Док Апплтон, сняв стетоскоп с шеи, положил его на стол, и он, изогнувшись, замер, словно убитая резиновая змея. Стол был широкий, старинный, с раздвижной крышкой, и на нем в беспорядке лежали счета, пакетики для пилюль, рецептурные бланки, карикатуры, вырезанные из журналов, пустые склянки, бронзовый нож для разрезания бумаги, синяя коробка с ватой и серебряный зажим в форме «омеги». Кабинет состоял из двух половин – передней, где были письменный стол, стулья, столик с инструментами, весы, таблица для проверки зрения и цветы в горшках, и задней, сокровенной, где за перегородкой из матового стекла хранились на полках лекарства, словно бутылки с вином и кувшины с драгоценностями. Туда доктор удалялся после осмотра больного, а потом выносил несколько пузырьков с сигнатурками, и оттуда всегда шел сложный медицинский запах сахарного сиропа, ментола, аммиака и сушеных трав. Этот целительный запах чувствовался еще в прихожей с половиком, гравюрой и гипсовой подставкой для зонтов. Доктор повернулся к нам в своем кресле, лысина у него была не такая, как у Майнора Креца – у того она была блестящая, шишковатая, морщинистая. А у дока Апплтона череп был гладкий, покатый, чуть тронутый розоватыми крапинками, которые, наверно, только я и замечал, зная, что это псориаз.

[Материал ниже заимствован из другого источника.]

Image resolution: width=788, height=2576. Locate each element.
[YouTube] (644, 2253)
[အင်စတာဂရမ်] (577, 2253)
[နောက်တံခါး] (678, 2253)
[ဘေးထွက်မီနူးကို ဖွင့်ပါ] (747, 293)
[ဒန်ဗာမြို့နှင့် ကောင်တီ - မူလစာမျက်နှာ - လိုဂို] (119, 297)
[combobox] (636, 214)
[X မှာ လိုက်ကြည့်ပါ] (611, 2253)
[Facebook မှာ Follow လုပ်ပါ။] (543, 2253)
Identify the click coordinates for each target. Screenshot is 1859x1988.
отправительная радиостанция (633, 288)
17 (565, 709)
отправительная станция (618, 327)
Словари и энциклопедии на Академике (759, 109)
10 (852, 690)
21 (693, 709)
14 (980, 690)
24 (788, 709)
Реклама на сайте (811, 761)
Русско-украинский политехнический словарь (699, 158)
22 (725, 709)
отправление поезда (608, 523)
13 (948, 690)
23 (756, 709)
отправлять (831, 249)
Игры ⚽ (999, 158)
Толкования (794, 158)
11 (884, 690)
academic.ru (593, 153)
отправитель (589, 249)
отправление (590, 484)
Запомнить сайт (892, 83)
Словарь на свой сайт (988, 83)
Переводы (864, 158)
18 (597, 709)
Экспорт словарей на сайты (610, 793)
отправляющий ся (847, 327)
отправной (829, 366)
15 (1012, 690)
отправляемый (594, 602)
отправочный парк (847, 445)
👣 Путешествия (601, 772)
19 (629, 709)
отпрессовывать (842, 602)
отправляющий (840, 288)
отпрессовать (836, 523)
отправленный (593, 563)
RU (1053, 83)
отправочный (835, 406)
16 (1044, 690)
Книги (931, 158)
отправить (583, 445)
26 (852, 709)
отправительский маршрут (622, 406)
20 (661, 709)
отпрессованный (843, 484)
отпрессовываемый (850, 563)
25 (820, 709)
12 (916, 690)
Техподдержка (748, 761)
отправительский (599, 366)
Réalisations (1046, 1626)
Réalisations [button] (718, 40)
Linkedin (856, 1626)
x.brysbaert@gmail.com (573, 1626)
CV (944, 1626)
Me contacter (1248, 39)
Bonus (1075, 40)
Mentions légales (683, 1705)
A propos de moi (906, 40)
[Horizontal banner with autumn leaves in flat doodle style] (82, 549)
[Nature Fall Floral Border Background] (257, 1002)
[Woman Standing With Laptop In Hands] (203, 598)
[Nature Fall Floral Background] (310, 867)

Он ткнул в сторону отца большим пальцем.
– Понимаете, Джордж, – сказал он, – вы верите только в душу. А на тело свое смотрите как на лошадь – знай езди, пока не придет время слезать. Вы заездили себя. Не жалеете свое тело. Это противоестественно. Отсюда нервное перенапряжение.
Табуретка была неудобная, а от философствований дока Апплтона мне всегда становилось неприятно. Я решил, что приговор уже вынесен, и, раз доктор позволяет себе читать эту нудную нотацию, все в порядке. Но все же на душе у меня кошки скребли, и я рассматривал изогнутые зонды и кривые ножницы, словно это были буквы, складывавшиеся в слова. «Ай, ай!» повизгивали они. Среди этих серебристых восклицаний – игл, ланцетов, полированных зажимов – был молоточек, которым бьют по колену, и от этого нога дергается. Молоточек был трехгранный, из твердой красной резины, с блестящей рукояткой, выгнутой, чтобы врачу сподручней было держать. Помнится, в первые разы, когда меня приводили к нему в кабинет, этот молоток особенно привлекал мое внимание. Темно-оранжевая головка, похожая на наконечник стрелы, казалась чем-то древним, как бы пращуром всех остальных инструментов. Он был похож на наконечник стрелы и в то же время на ось, и мне казалось, что он, весь покрытый крошечными вмятинами и трещинками от времени и долгого употребления, опускался в глубь времен и там, простой и весомый, в конце концов становился стержнем Вселенной.
– ...знаете себя, Джордж, – говорил док Апплтон. Его розовая, твердая, по-детски круглая ладонь предостерегающе поднялась. – Сколько лет вы учительствуете?